We believe, however, that our findings are worthwhile to further investigate, both clinical and mechanistic. For instance, it would be interesting to investigate whether patients receiving additional iodine can produce sufficient IgG levels to reduce viral loads more effectively and at earlier time points compared to patients without iodine supplementation. Speculatively, this could result in a shorter time of intensive care admission, in line with what we observed in this study. If this is the case, oral iodine can be a cost-effective treatment to reduce the burden of COVID-19 on patients and perhaps could be an agent of interest in future pandemics to come. Therefore, we advocate further research to elucidate the potential benefits of iodine treatment in viral infections.
Supporting information
S1 Fig. Representative microscopy images of smRNA FISH data and analysis on IFNβ, IFIT1, MX1 expression upon Lugol treatment and PolyIC transfection.

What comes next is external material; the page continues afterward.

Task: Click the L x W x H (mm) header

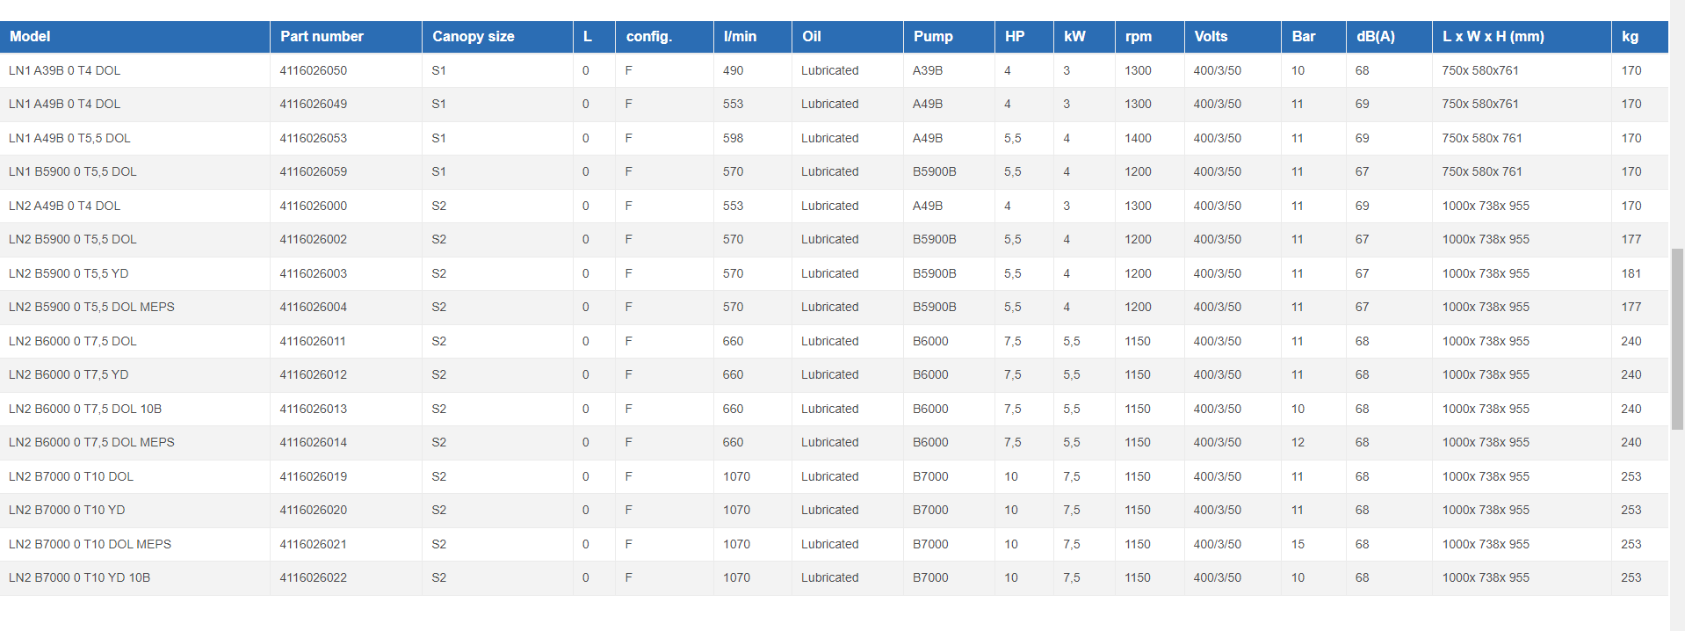Action: 1493,37
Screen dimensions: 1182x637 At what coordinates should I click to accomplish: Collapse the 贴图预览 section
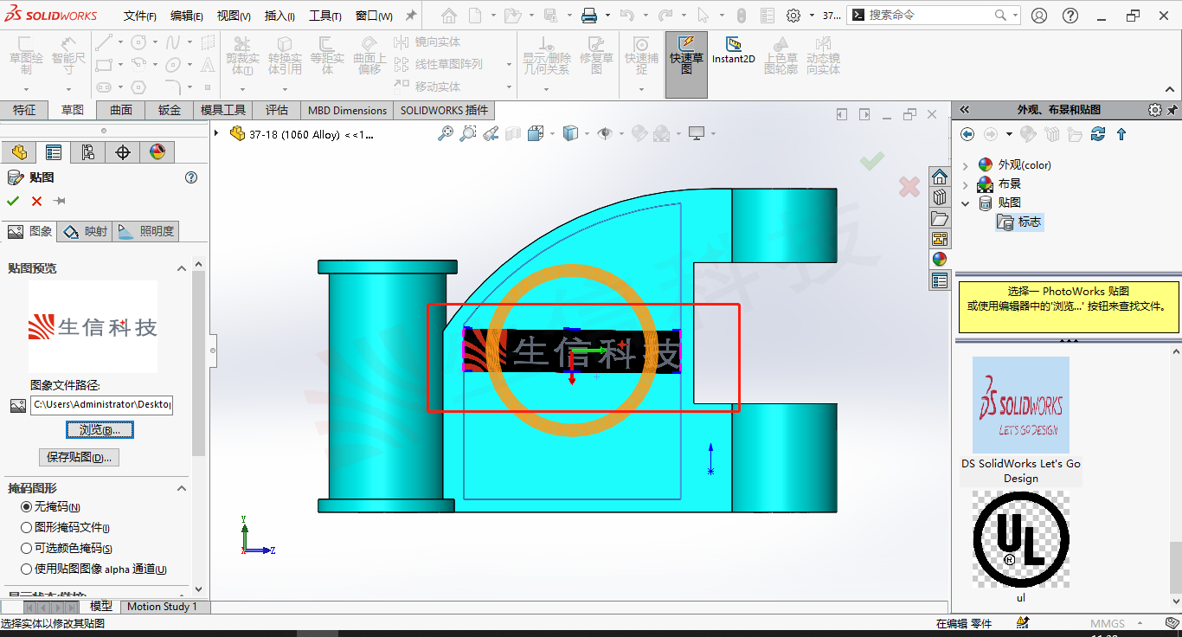(182, 268)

A IFNβ expression in Calu-3 lung epithelium. B automated image analyses of IFNβ spot detection and assignment to nearest nucleus. C IFIT1 expression in Calu-3 lung epithelium. D MX1 expression in Calu-3 lung epithelium.

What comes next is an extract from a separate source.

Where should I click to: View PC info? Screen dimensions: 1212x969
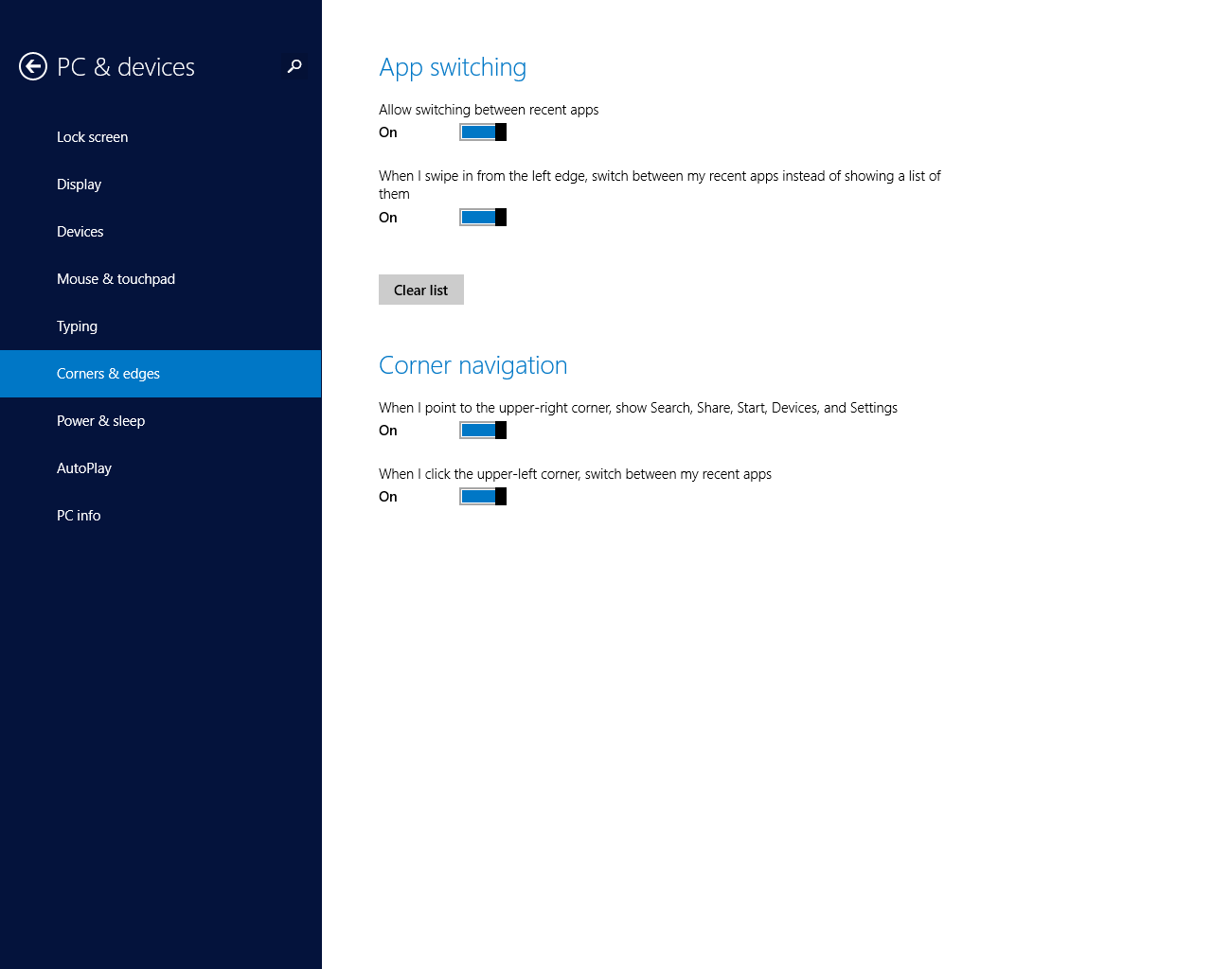(x=79, y=515)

https://doi.org/10.1371/journal.pone.0341126.s001
(PNG)
S2 Fig. Lugol pretreatment does not affect PolyIC transfection efficiencies.
A Representative microscopy image of Calu-3 lung epithelium transfected with rhodamine-labeled PolyIC using lipofectamine for 6 hours. B Representative microscopy image as in A. Cells were treated with 1% Lugol solution for 7 hours in total, starting 1 hour prior transfection with rhodamine-labeled PolyIC for 6 hours. C Quantification of rhodamine signal of 7 representative regions per condition, across n = 2.
https://doi.org/10.1371/journal.pone.0341126.s002
(PNG)
S3 Fig. Representative microscopy images of smRNA FISH data on IFNβ, IFIT1, MX1 expression upon Lugol treatment.
A IFNβ expression, close, if not zero, in Calu-3 lung epithelium. B IFIT1 expression in Calu-3 lung epithelium. C MX1 expression in Calu-3 lung epithelium.
https://doi.org/10.1371/journal.pone.0341126.s003
(PNG)
S2 File. CONSORT 2025 flow diagram Trakseletal.
https://doi.org/10.1371/journal.pone.0341126.s005
(DOCX)
Acknowledgments
We would like to thank the patients for participating in this study and the nursing and medical staff for their unwaning determination in carrying this clinical trial forward.